Jobineries

Blogue de Gilles G. Jobin, Gatineau, Québec.

mercredi 4 juillet 2012

Chemin faisant, page 194

Dieu a commandé à l'âme d'être altière dans le corps.

Dieu ne nous dépouille pas sans nous couvrir ; quand II nous enlève le bonheur, Il met un lé de plus au manteau de notre foi.

Que d'hommes seraient enchantés de ne pas avoir une aventure, si avoir une aventure n'était bien porté.

L'applaudissement ne paie pas une âme fière quand elle ne peut pas s'applaudir elle-même.

Il ne faut pas flairer la liqueur amère qu'il nous faut avaler.

Triste passe-temps que de vouloir convaincre un entêté.

Anne Barratin, Chemin faisant, Ed. Lemerre, Paris, 1894

Lire le premier billet consacré à cette série.

mardi 3 juillet 2012

Chemin faisant, page 193

Ceux qui me défendent me font souvent plus de peine que ceux qui m'attaquent.

Corriger sans humilier, panser sans meurtrir.

Un devoir mécontent est un vieux grognard qui ne désarme pas.

Il faut exprimer de sa vie, comme d'une grappe, tout le suc qui peut en sortir.

En Allemagne, la jeunesse est plus vigoureuse que jeune, elle a la force plus que l'élan.

N'est pas imposant qui veut.

Les choses douces sont comme les enfants sages ; elles reposent.

Anne Barratin, Chemin faisant, Ed. Lemerre, Paris, 1894

Lire le premier billet consacré à cette série.

lundi 2 juillet 2012

Chemin faisant, page 192

Ah! le peu que nous sommes! Un être ne fait rien dans l'ensemble des êtres, et une corde brisée dérange un violon.

La présence d'esprit vaut un grand capitaine.

Le parti-pris vit les oreilles bouchées.

Un vieux révolutionnaire est moins intéressant qu'une vieille breloque.

Que de gens ont vécu de vanités ne pouvant vivre par le coeur.

C'est bien simple de reculer sa chaise, et cependant c'est montrer beaucoup d'esprit.

Anne Barratin, Chemin faisant, Ed. Lemerre, Paris, 1894

Lire le premier billet consacré à cette série.

dimanche 1 juillet 2012

Chemin faisant, page 191

L'imprimerie a mis une borne entre la barbarie et nous.

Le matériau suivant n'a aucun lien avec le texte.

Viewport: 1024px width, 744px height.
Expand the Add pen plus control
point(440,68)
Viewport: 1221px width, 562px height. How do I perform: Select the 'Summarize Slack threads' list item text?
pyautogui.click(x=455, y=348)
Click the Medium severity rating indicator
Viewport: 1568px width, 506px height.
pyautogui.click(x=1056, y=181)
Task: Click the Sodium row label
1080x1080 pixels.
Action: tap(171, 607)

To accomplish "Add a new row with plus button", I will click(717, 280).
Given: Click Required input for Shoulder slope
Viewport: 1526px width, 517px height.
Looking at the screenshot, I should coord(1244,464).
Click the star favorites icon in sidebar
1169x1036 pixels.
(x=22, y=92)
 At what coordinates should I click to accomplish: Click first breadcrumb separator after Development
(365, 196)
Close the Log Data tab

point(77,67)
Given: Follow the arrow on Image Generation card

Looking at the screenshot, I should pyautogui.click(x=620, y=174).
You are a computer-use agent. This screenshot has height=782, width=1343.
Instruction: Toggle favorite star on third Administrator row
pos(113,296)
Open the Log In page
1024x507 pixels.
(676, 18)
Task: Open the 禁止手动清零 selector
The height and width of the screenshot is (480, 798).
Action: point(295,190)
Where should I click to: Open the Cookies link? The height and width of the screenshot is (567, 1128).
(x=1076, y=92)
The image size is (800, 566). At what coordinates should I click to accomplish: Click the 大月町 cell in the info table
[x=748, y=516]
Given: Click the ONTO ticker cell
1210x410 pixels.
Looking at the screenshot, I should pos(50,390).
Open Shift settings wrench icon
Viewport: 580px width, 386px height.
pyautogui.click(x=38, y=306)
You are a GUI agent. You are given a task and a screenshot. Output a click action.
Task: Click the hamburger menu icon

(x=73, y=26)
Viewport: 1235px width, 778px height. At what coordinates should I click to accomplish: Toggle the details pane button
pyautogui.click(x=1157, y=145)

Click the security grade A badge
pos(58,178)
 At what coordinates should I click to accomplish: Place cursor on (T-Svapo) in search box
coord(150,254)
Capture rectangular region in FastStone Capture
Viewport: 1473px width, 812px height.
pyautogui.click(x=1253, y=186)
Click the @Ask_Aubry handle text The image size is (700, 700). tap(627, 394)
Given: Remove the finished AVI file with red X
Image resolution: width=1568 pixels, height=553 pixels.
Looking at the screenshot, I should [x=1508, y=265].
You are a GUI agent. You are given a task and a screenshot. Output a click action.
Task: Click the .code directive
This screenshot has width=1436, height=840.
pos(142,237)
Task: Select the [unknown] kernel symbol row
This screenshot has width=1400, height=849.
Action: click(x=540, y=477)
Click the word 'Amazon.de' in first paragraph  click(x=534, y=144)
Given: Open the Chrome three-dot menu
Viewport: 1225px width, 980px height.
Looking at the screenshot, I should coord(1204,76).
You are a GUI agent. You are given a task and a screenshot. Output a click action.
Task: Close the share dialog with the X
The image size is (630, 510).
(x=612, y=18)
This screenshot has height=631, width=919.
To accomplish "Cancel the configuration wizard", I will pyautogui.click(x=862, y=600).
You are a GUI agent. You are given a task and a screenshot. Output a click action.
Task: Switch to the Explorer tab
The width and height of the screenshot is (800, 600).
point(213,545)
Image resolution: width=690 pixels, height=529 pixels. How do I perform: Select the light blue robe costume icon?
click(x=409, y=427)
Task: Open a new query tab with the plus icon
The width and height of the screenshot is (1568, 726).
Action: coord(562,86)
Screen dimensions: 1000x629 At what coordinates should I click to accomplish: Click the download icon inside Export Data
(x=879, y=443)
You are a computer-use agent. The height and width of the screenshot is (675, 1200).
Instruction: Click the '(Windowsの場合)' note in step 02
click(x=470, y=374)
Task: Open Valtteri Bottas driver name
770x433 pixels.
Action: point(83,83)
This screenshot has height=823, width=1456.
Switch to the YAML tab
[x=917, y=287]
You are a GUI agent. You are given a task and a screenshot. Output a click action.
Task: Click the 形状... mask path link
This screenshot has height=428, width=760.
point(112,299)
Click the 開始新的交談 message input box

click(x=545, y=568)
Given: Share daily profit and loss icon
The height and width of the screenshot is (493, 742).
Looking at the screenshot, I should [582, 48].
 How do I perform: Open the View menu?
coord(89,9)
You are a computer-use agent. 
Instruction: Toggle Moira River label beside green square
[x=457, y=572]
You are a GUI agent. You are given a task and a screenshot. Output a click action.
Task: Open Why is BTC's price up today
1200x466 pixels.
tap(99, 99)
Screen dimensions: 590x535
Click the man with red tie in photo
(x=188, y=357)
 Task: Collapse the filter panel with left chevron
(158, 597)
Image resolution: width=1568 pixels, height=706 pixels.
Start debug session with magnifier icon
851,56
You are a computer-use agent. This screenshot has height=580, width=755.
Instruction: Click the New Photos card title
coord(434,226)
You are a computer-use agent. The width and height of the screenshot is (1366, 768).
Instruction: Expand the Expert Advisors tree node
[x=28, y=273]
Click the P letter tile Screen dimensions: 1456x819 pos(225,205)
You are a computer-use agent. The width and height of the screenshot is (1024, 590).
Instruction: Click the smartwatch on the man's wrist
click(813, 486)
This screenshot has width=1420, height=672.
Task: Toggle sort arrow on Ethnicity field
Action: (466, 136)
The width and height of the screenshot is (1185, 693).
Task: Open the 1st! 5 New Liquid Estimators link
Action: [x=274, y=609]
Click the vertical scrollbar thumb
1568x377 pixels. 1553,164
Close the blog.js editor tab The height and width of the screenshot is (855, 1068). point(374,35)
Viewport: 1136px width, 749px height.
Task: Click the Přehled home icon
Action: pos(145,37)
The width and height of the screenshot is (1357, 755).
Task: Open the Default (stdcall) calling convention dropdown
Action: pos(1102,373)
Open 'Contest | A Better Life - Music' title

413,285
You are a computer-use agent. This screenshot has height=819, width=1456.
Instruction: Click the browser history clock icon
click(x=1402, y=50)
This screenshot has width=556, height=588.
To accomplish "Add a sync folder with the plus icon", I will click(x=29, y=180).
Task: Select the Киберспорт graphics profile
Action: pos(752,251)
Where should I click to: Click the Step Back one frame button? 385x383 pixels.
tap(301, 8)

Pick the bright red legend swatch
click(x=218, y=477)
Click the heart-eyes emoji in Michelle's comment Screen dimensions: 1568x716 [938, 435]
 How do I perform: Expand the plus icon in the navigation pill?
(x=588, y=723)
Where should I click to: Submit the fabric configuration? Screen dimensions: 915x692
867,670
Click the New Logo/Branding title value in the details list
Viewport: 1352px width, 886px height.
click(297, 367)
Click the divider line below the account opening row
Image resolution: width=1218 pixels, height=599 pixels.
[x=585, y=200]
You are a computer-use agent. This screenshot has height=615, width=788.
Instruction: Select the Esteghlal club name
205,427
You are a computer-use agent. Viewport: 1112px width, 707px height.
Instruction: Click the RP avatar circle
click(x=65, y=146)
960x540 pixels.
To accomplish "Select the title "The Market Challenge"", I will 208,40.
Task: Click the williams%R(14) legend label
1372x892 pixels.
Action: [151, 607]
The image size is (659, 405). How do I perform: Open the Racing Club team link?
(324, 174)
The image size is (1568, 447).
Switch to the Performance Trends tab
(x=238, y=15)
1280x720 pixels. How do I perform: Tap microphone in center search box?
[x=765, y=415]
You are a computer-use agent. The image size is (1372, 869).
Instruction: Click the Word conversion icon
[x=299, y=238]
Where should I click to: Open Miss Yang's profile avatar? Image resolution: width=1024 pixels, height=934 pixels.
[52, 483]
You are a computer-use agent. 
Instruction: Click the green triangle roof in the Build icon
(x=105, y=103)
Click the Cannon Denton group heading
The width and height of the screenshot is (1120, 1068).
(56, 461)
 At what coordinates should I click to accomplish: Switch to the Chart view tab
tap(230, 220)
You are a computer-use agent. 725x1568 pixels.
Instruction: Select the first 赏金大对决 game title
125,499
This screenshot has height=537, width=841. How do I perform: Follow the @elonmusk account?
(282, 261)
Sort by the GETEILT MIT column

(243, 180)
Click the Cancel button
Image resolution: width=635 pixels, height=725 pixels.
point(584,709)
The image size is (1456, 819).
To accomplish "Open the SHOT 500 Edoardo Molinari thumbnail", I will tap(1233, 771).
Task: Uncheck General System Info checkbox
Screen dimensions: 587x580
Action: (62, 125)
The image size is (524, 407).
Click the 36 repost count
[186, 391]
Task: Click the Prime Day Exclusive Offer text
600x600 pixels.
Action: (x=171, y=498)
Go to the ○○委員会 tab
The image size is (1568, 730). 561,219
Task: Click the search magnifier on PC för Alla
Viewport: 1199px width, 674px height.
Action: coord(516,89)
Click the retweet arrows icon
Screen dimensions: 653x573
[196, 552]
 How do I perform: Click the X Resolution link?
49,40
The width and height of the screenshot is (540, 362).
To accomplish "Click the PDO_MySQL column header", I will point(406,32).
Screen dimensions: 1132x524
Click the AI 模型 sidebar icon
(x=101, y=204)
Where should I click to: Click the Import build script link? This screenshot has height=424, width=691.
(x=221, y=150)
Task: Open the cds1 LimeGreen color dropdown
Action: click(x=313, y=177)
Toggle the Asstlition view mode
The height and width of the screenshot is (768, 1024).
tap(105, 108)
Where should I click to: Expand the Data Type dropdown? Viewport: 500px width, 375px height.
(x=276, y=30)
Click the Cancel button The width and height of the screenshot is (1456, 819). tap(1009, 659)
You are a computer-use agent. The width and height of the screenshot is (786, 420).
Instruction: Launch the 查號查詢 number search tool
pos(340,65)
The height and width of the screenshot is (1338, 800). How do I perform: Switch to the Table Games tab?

Rien de plus piteux qu'une vieille guirlande.

Le bon sens s'en va gentiment quand personne ne veut le comprendre.

Quand tout ne vieillit pas ensemble, coeur et esprit, âme et désirs, gare à la bagarre!

Une question nous juge, une réponse nous mesure.

Bah! le dernier homme ne sera encore qu'un homme rappelant le grand-père Adam.

Anne Barratin, Chemin faisant, Ed. Lemerre, Paris, 1894

Lire le premier billet consacré à cette série.

samedi 30 juin 2012

Chemin faisant, page 190

L'habileté ne plaît qu'à elle-même, tout au plus à ceux qui en profitent.

La vanité est comme le coq ; elle se réveille avec bruit.

L'homme qui accepte la plainte, qu'il se prépare à accepter le conseil.

Mieux vaut être aimée qu'adorée.

Tendre le dos, c'est une action bien simple, et pourtant si difficile !

Il est certains mépris qu'il faut cacher en avare, d'autres qu'il faut avouer en prodigue.

Anne Barratin, Chemin faisant, Ed. Lemerre, Paris, 1894

Lire le premier billet consacré à cette série.

vendredi 29 juin 2012

Chemin faisant, page 189

Il n'est pas prouvé que les gens qui portent la misère avec majesté puissent porter la fortune avec décence.

La liberté a des limites comme tous les royaumes, la liberté a des voisins comme tous les peuples, la liberté a des passions comme tous les princes, la liberté a des taches comme tous les astres.

Les phrases toutes faites sont la ressource de ceux qui ne savent pas en faire.

Nos supériorités sont comme nos enfants, nous les gâtons.

La jalousie qui ne s'éteint pas avec l'amour est de l'amour-propre.

Aux cendres d'une passion s'en rallume souvent une autre.

Anne Barratin, Chemin faisant, Ed. Lemerre, Paris, 1894

Lire le premier billet consacré à cette série.

jeudi 28 juin 2012

Chemin faisant, page 188

Mourir! c'est retourner au bercail.

Le chagrin a des injustices à lui, comme la bouche amère.

Il y a des gens qui naissent ouatés d'indifférence et qui se croient philosophes.

Tout vient à point à qui sait attendre : parole d'un philosophe qui n'avait jamais attendu.

Quand un organe est bien portant on ne s'aperçoit pas qu'il existe ; quand la vie est facile on ne sent pas qu'elle coule.

Aimer et admirer à la fois, double jouissance du coeur, car on aime sans admirer et on admire sans aimer.

Anne Barratin, Chemin faisant, Ed. Lemerre, Paris, 1894

Lire le premier billet consacré à cette série.

mercredi 27 juin 2012

Chemin faisant, page 187

Même en dormant, ne perds pas ton but de vue.

Ah! qu'il fait mal le reproche de la conscience ! c'est l'enfant qui mord le sein.

On n'est pas d'abord à son aise dans une nouvelle vertu, comme sur un matelas cardé à neuf; puis l'union se fait.

Entre le travailleur et l'établi il n'y a pas de place pour la tentation.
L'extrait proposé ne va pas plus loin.